GIVEN PASSAGE:

NYC Election Timeline: When to Expect Results

Early Voting started Saturday in New York, ending Sunday the 25th. Primary Day is June 27th,. New York State law prioritizes voter enfranchisement to provide for efficient, accurate, and fair elections. As a result, on Election night, we will know the first choice results of early votes, election day votes, and received valid absentee ballots. Thanks to a new, excellent law, a voter can correct or “cure” their absentee ballot over a small mistake, like forgetting his or her signature. The BOE contacts voters about the opportunity to fix their mistake, and corrected ballots are due back by mid July.

Due to a change in election law, New Yorkers can no longer cast a ballot on a voting machine if they have been sent an absentee ballot and then decide to vote in-person. Voters will be directed to vote via affidavit ballot instead. Your affidavit ballot will be kept separate until the election is completed, and if your absentee ballot has been received by the Board of Elections, the affidavit ballot will not be counted. This will speed up the process for counting absentee votes.

This timeline is standard for elections in New York, and is not prolonged by ranked choice voting (RCV).

STATED GOAL: Continue the passage on the NYC election results timeline, picking up after its final sentence. The items that come next play no part in this work.

MATERIAL SHOWN:

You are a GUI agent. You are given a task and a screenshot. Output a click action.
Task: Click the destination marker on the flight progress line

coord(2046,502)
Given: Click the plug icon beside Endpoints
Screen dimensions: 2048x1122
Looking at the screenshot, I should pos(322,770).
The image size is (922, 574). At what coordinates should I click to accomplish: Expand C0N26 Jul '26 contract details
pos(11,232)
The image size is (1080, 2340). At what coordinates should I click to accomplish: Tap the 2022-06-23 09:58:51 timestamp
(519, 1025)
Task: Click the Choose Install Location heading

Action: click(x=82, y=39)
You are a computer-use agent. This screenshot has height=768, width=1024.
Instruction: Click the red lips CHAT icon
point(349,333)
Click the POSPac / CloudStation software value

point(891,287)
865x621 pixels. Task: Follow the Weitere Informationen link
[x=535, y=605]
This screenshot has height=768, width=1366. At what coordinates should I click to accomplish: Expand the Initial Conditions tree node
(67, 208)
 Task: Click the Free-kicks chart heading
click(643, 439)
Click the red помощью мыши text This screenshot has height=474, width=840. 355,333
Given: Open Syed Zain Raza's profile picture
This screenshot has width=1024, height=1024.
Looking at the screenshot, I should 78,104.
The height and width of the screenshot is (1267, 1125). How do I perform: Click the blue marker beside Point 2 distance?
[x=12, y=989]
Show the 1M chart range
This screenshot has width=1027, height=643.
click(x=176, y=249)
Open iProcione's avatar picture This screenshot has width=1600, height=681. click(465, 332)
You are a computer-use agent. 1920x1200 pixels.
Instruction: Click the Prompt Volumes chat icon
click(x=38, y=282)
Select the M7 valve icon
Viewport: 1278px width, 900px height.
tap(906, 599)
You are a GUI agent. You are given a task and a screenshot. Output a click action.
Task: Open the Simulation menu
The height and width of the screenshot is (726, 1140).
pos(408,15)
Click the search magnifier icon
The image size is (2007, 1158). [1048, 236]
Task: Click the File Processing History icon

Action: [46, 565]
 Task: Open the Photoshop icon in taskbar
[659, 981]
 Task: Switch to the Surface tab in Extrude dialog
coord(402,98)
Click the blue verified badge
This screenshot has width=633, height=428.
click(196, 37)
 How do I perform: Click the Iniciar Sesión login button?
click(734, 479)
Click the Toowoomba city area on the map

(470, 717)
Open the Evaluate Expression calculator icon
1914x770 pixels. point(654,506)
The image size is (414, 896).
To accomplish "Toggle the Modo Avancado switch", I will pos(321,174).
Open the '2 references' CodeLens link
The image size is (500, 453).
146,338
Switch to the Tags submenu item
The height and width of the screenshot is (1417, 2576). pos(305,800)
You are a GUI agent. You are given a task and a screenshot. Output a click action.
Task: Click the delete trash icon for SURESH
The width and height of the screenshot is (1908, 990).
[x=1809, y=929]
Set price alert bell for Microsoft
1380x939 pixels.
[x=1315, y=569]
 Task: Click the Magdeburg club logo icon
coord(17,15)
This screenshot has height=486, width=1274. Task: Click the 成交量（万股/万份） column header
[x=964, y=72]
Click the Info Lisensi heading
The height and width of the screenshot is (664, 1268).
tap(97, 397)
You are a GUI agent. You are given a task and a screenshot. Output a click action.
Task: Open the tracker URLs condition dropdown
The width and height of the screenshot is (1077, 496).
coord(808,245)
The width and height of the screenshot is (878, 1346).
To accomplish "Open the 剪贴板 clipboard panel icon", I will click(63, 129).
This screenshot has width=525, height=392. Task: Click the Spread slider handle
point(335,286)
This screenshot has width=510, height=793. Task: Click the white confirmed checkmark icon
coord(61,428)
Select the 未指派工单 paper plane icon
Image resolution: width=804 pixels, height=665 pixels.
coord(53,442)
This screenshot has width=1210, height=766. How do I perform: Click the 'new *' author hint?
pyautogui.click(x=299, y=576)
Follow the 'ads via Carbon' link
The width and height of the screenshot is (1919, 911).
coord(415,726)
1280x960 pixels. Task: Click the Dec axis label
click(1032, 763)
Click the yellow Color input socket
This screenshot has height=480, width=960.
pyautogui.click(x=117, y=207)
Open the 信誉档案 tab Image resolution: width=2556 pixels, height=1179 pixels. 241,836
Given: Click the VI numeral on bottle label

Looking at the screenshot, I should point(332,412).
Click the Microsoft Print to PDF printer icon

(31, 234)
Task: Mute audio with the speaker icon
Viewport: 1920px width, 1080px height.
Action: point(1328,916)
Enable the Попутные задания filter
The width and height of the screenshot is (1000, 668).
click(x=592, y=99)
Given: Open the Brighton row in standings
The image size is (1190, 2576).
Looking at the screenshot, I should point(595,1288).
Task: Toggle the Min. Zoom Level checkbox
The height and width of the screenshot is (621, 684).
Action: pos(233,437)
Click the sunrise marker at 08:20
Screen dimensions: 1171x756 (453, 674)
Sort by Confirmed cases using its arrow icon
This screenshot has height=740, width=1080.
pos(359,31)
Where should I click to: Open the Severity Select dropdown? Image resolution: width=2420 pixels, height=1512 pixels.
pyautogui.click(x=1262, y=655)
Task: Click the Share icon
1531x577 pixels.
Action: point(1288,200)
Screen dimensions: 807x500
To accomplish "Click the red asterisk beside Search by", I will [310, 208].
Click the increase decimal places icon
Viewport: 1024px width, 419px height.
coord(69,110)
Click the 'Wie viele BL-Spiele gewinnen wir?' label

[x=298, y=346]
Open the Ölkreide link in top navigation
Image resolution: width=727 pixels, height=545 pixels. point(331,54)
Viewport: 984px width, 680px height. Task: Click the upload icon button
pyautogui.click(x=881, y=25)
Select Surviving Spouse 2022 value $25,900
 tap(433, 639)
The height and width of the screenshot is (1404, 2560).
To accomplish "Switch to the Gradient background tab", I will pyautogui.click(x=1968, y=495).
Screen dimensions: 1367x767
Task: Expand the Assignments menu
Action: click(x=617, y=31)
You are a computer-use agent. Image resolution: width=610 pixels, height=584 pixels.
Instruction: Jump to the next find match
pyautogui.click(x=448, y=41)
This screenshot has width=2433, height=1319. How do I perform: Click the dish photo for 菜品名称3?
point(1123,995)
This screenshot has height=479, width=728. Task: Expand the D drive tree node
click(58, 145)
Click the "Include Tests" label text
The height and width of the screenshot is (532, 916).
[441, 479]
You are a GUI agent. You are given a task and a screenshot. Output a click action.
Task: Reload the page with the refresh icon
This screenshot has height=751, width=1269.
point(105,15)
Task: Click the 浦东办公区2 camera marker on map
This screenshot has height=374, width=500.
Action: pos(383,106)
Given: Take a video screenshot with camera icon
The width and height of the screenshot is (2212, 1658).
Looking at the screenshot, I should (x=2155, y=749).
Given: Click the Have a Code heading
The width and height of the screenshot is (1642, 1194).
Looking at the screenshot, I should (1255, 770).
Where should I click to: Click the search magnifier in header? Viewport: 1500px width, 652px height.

ANSWER TO THIS TASK:
“Democracy takes time, and every vote counts. Accurate and fair election results are worth waiting for,” said Susan Lerner, Board Chair of Rank the Vote NYC and Executive Director of Common Cause/NY. “Even if no one clears 50% on Election Day, we’ll get the results in a comparable amount of time with none of the additional cost. Ranked choice voting affords voters more choice and more voice and puts power back in the hands of the people, delivering consensus majority winners every time. It’s a win-win for voters.”

Susan Lerner is available for interviews on this topic.

What will we know and when?

Results on Election night will only reflect in-person votes cast during the early voting period, on Election Day itself and received, valid absentee ballots that do not need to be cured. Affidavit ballots and absentee ballots received after early voting ends are not included. Therefore, election night results are incomplete. The BOE will update ballots counted and results of the rounds from ranked choice voting every week on Tuesday.

  • June 27: the NYC Board of Elections will tabulate the first RCV round to provide unofficial, and incomplete results. These will not include affidavit and all absentee ballots.
  • Week of July 3rd the BOE will release an updated RCV count with the absentee ballots they’ve received so far, and will continue to update these results weekly until all ballots are in and the count is certified.
  • July 11: likely date of final results which will include final round-by-round tabulation as needed.

This year, voters can expect to know a bit more information as the BOE has made helpful adjustments in terms of public reporting. Now New Yorkers will be able to see how many votes have been counted and what percentage is left in an easy to read fashion. The BOE will also clearly show how votes are transferred from one round to another.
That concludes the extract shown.